Greek-American computer scientist

Fillia S. Makedon is a Greek-American computer scientist whose research has spanned a broad variety of areas in computer science, including VLSI design, graph algorithms, numerical linear algebra, sensor networks, algorithm visualization, bioinformatics, recommender systems, and human–robot interaction. She is Jenkins-Garrett Professor of Computer Science and Engineering at the University of Texas at Arlington.

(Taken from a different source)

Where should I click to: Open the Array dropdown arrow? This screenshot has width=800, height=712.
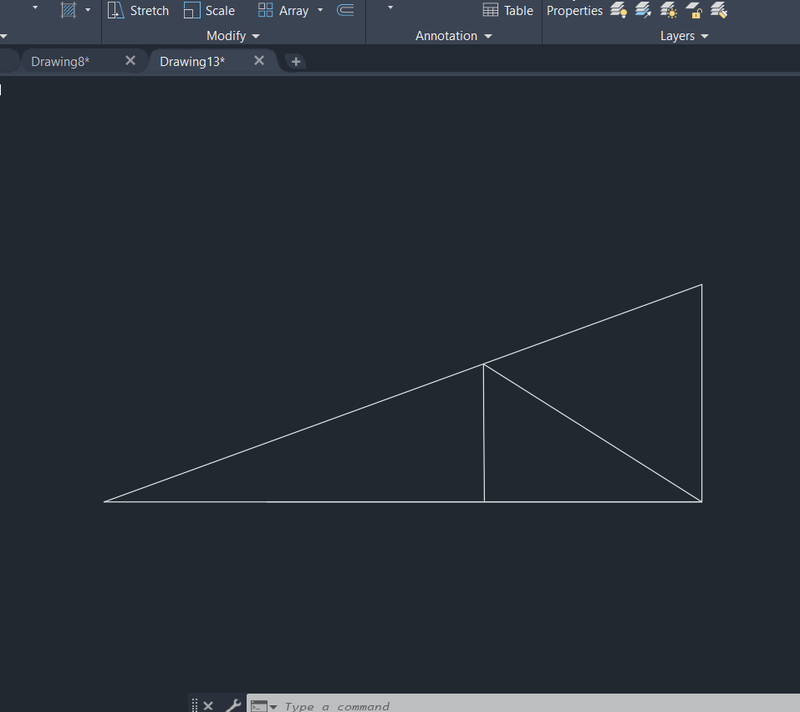pyautogui.click(x=319, y=11)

==Early life and education==
Makedon is originally from Samos, and came to the US as a Fulbright Scholar to study biochemistry at Skidmore College, graduating in 1968. After a master's degree in biophysics at Penn State York in 1971, she shifted to graduate study in computer science at Northwestern University, earning a second master's degree in 1979 and completing her Ph.D. in 1982. Her doctoral advisor is Gilbert Krulee.

==Career==
She was a postdoctoral researcher with Christos Papadimitriou at the National Technical University of Athens, and joined the faculty at the Illinois Institute of Technology in 1983. She moved to the University of Texas at Dallas in 1985, and in the same year took up an affiliate faculty position with the University of Patras. At UT Dallas, she founded the Computer Learning Research Center (CLEAR) in 1987.

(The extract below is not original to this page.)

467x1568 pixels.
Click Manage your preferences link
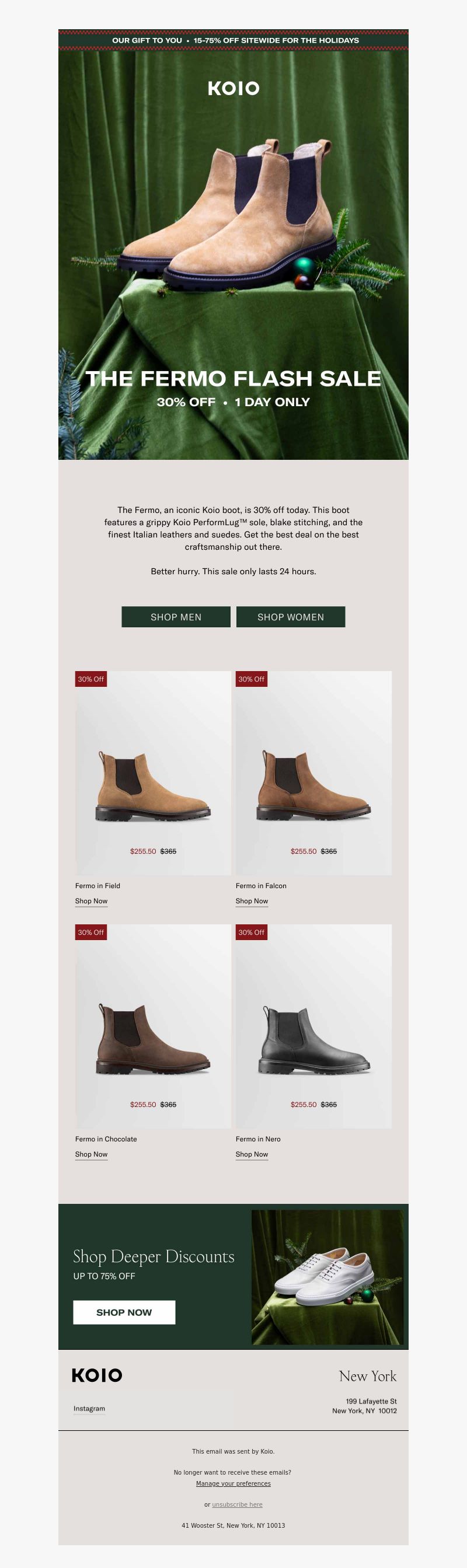233,1483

She moved to Dartmouth College in 1991, as a professor of computer science, director of the Dartmouth Experimental Visualization Laboratory (DEVLAB), and director of the Summer Institute for Advanced Graduate Studies (DAGS), at the same time holding an adjunct position at the University of the Aegean. She became a program director in the Office of Cyber-Infrastructure at the National Science Foundation in 2005, and returned to academia with her present position as Jenkins-Garrett Professor at the University of Texas at Arlington in 2006. At UT Arlington, she became the founding director of the Integrative Computational Science Program, director of the Human Centered Computing Laboratory (HERACLEIA), and headed the department of computer science and engineering from 2006 to 2013.

==Selected publications==
- Leighton, Frank Thomson (1995). "Fast approximation algorithms for multicommodity flow problems"
- Owen, Charles B. (1999). "Computed Synchronization for Multimedia Applications"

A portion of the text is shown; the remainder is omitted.